Launching January 1, 2021, the program is operated by Call2Recycle Canada Inc., a non-profit environmental stewardship organization that has been voluntarily collecting batteries in Saskatchewan for recycling since 1997.  Call2Recycle met all the regulatory requirements of a government-approved program under The Household Hazardous Waste Products Stewardship Regulations, 2019.

“This recycling program is a positive step for the environment and for the people of Saskatchewan,” Environment Minister Warren Kaeding said.  “Having a convenient and important program in place to keep batteries and other hazardous materials out of our landfills helps support provincial goals laid out in our Solid Waste Management Strategy.”

“I would like to extend my thanks to the Government of Saskatchewan for its commitment to battery recycling in the province,” Call2Recycle Canada, Inc. President Joe Zenobio said.  “Under the new regulation, Call2Recycle’s program will connect residents with many easily accessible and convenient battery drop-off locations across the province.  We encourage all residents to safely drop off their batteries at their nearest collection location to help create a more sustainable environment for generations to come.”

* GIVEN MATERIAL
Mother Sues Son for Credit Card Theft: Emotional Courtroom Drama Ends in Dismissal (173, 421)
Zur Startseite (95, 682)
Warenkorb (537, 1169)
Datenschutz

* WHAT THIS TASK INVOLVES
Give every date or year mentioned in the battery recycling announcement.

* ANSWER IN FULL
- January 1, 2021
- 1997
- 2019